Adding New Subcommands

Add new variants to the Commands enum in cli.rs and handle them in the main function.

Error Handling

The tool gracefully handles:

Missing AI API keys (falls back to DummyAI)
Network connectivity issues
Missing system tools (docker, systemctl, etc.)
Database errors

Examples

Basic Usage

# Check everything with OpenAI (GPT-4o-mini)
export AI_API_KEY=your_key
cargo run

# Or using command line arguments
cargo run -- --ai-api-key your_key

Dry Run Testing

# Test system information collection without AI costs
cargo run -- --dry-run

# Test specific components
cargo run -- --dry-run check system
cargo run -- --dry-run check containers

Container-Focused Check

# Only check containers with specific model
cargo run -- --ai-api-key your_key --ai-model gpt-4 check containers

Local Model Usage

# Use local Ollama model
cargo run -- --ai-provider local --ai-model llama2 check systemd

Custom Endpoint

# Use custom OpenAI-compatible endpoint
cargo run -- --ai-api-key your_key --ai-base-url https://your-endpoint.com check all

Troubleshooting

AI Provider Issues

Check your API keys are set correctly
Verify network connectivity
For local models, ensure Ollama is running
Use --ai-provider local for testing without API keys

Permission Issues

Some checks require root access (systemd, journal)
Run with sudo if needed for full system access

Missing Tools

Install Docker for container checks
Install systemd for service checks
Install journalctl for log analysis

Contributing

Fork the repository
Create a feature branch
Add your changes
Add tests if applicable
Submit a pull request

License

MIT License - see LICENSE file for details.

AI Agent Mode (New!)

RAID now supports an advanced AI Agent Mode that allows the AI to iteratively call diagnostic tools and make multiple rounds of analysis to solve complex problems.

Key Features

Iterative Problem Solving: The AI can call multiple diagnostic tools in sequence
Configurable Tool Limits: Set maximum number of tool calls (default: 50)
Pause and Continue: AI can pause to ask for user clarification
Interactive Sessions: Continue analysis after hitting limits
Comprehensive Logging: Track all tool calls and decisions

Usage

Basic AI Agent Mode

# Enable AI agent mode for complex problem solving
cargo run -- "my pod is stuck in crash loop backoff" --ai-agent-mode

# With custom tool call limit
cargo run -- "system is running slow" --ai-agent-mode --ai-max-tool-calls 100

# With specific AI provider
cargo run -- "kubernetes deployment failing" --ai-agent-mode --ai-provider anthropic

Example Session

🤖 AI Agent Mode - Iterative Problem Solving
Problem: my pod is stuck in crash loop backoff
Max tool calls: 50
Starting analysis...

🔄 AI Agent is calling diagnostic tools...

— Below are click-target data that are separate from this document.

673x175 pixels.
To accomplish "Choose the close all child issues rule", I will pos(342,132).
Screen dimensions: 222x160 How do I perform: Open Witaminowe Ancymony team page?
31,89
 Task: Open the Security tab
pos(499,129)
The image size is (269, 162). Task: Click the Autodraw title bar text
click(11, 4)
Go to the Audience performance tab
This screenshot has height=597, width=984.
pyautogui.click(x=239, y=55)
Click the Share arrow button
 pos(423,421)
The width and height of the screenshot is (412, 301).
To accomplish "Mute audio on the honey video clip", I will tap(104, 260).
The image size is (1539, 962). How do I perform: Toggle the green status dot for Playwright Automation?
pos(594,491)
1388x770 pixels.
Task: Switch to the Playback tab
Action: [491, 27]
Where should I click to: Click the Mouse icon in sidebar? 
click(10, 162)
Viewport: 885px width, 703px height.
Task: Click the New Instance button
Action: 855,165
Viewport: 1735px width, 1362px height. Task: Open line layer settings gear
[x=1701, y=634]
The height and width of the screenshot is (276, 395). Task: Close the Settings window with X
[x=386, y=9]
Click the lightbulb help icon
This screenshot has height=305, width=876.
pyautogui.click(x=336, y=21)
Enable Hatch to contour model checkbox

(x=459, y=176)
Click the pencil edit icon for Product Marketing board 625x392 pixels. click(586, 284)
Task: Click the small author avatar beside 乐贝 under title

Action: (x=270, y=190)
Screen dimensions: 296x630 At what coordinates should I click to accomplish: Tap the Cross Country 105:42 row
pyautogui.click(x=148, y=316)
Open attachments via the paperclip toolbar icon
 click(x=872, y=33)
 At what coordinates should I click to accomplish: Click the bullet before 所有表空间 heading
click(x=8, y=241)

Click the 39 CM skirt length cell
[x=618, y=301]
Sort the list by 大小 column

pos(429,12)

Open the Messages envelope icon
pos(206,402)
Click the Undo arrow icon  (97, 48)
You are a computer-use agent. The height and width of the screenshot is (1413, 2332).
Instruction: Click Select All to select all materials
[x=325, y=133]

🔧 Tool 1/50: kubectl_get_pods --namespace default
✅ Found pod in CrashLoopBackOff state

🔧 Tool 2/50: kubectl_describe_pod my-pod --namespace default
✅ Found exit code 1, checking logs...

🔧 Tool 3/50: kubectl_logs my-pod --namespace default --lines 50
✅ Found connection refused error

🔧 Tool 4/50: kubectl_get_services --namespace default
✅ Service configuration looks correct

🎯 Final Analysis (after 4 tool calls):
The pod is failing because it cannot connect to the database service. 
The connection is being refused, indicating either:
1. Database service is not running
2. Wrong service name in pod configuration
3. Network policy blocking connection

Recommended next steps:
- Check if database pod is running: kubectl get pods | grep database
- Verify service endpoints: kubectl get endpoints
- Check pod environment variables for correct service names

Interactive Features

When the AI needs more information:

⏸️  AI Agent paused after 15 tool calls
Reason: I need more information about your database configuration.

Your response (or 'quit' to exit): The database is running in namespace "database"

🔄 Continuing analysis with additional context...

When hitting tool call limits:

⚠️  Tool call limit reached after 50 calls
Partial analysis: Found multiple potential issues with networking configuration...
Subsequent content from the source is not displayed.